> _Reading text_:
* * *

# Look what DH bought me today



## trob1 (Oct 5, 2007)

Hubby surprised me today with a 2009 4 door Toyota Tacoma 4x4 truck.  He is the best. Here is the best pic I could get tonight as it is parked in the garage.


----------



## KW Farms (Jun 21, 2008)

Oh that is so sweet of him!! Good looking truck! Congrats!!


----------



## RunAround (Feb 17, 2008)

:drool: :drool:


----------



## liz (Oct 5, 2007)

What a sweetheart you have!!!! I like the color....very easy to "hide" dust.


----------



## toth boer goats (Jul 20, 2008)

congrats....that is really nice....give DH a hug.... :wink: :hug:


----------



## StaceyRosado (Oct 5, 2007)

oh wow!! what a surprise


----------



## kelebek (Oct 5, 2007)

Ok Trob - was your hubby talking to Brandi's hubby? 

Is all I know is BOTH of your hubbies need to talk to MINE!!!! PLEASE!!!!!!!!!!!!!

Congrats - it is beautiful! :drool:


----------



## HollowbeadRanch (Oct 5, 2007)

WOW!!! Beautiful truck Teresa!!!  They can be sweet when they want to be, can't they??


----------



## trob1 (Oct 5, 2007)

* * *

> _Source data_:
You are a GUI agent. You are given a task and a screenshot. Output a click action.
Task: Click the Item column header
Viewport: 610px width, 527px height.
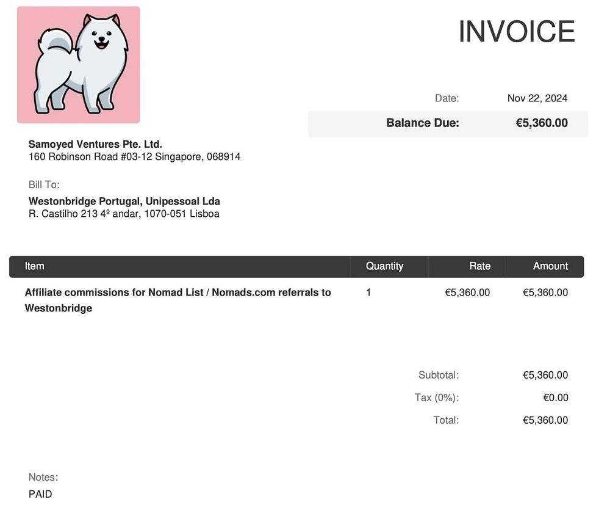pos(34,266)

* * *

> _What you should do_:
Answer these questions from the forum thread about the truck:
1. What make and model of truck did trob1 receive?
2. Where was the truck parked when trob1 took the picture?
3. According to liz, what does the truck's color make easy to hide?

> _Result of this task_:
1. A Toyota Tacoma (a 2009 four-door 4x4).
2. In the garage.
3. Dust.